Activity — Of all the lines in the entries below, give again exactly those starting at the line containing "Screen dimensions: 1456x819" and ending at the line containing "Image resolution: width=1344", both ends included, and no others.

Material provided —

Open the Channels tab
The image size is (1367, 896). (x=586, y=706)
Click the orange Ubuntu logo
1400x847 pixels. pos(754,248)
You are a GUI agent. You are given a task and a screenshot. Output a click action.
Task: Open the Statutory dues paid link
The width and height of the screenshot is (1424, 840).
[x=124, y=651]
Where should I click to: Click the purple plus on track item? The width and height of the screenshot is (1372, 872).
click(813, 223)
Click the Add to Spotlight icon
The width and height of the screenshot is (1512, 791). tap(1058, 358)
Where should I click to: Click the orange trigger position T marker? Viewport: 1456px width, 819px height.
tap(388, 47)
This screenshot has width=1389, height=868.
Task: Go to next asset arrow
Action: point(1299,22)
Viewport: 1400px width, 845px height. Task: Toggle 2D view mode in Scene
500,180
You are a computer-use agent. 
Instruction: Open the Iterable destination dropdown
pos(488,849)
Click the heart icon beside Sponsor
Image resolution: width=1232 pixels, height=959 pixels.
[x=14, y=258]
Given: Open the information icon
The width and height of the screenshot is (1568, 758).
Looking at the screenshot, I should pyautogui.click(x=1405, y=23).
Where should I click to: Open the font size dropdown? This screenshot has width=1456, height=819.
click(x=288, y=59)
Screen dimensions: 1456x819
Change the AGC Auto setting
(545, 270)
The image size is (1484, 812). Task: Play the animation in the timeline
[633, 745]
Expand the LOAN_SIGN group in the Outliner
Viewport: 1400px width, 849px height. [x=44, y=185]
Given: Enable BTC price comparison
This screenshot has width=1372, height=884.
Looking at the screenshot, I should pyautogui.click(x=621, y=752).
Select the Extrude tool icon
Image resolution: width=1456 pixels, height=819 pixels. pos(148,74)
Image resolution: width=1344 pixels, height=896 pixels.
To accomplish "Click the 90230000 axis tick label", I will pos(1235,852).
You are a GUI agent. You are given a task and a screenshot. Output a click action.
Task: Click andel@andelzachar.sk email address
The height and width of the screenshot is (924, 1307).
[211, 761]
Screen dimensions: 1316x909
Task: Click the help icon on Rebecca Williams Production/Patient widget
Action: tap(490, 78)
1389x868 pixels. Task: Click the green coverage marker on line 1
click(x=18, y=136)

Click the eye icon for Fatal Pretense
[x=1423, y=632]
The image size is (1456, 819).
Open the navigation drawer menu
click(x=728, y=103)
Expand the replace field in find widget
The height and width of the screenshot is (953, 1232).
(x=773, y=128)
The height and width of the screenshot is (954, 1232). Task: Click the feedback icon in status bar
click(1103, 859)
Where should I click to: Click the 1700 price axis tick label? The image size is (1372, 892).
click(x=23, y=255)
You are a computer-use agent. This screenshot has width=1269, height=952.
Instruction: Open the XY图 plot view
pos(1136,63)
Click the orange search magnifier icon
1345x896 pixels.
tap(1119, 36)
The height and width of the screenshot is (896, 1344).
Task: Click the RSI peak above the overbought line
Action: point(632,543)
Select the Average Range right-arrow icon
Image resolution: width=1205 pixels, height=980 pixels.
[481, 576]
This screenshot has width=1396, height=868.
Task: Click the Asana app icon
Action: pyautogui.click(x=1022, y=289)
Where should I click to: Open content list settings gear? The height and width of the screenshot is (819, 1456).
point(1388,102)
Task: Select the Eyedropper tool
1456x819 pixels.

Written response —
Screen dimensions: 1456x819
Change the AGC Auto setting
(545, 270)
The image size is (1484, 812). Task: Play the animation in the timeline
[633, 745]
Expand the LOAN_SIGN group in the Outliner
Viewport: 1400px width, 849px height. [x=44, y=185]
Given: Enable BTC price comparison
This screenshot has width=1372, height=884.
Looking at the screenshot, I should pyautogui.click(x=621, y=752).
Select the Extrude tool icon
Image resolution: width=1456 pixels, height=819 pixels. pos(148,74)
Image resolution: width=1344 pixels, height=896 pixels.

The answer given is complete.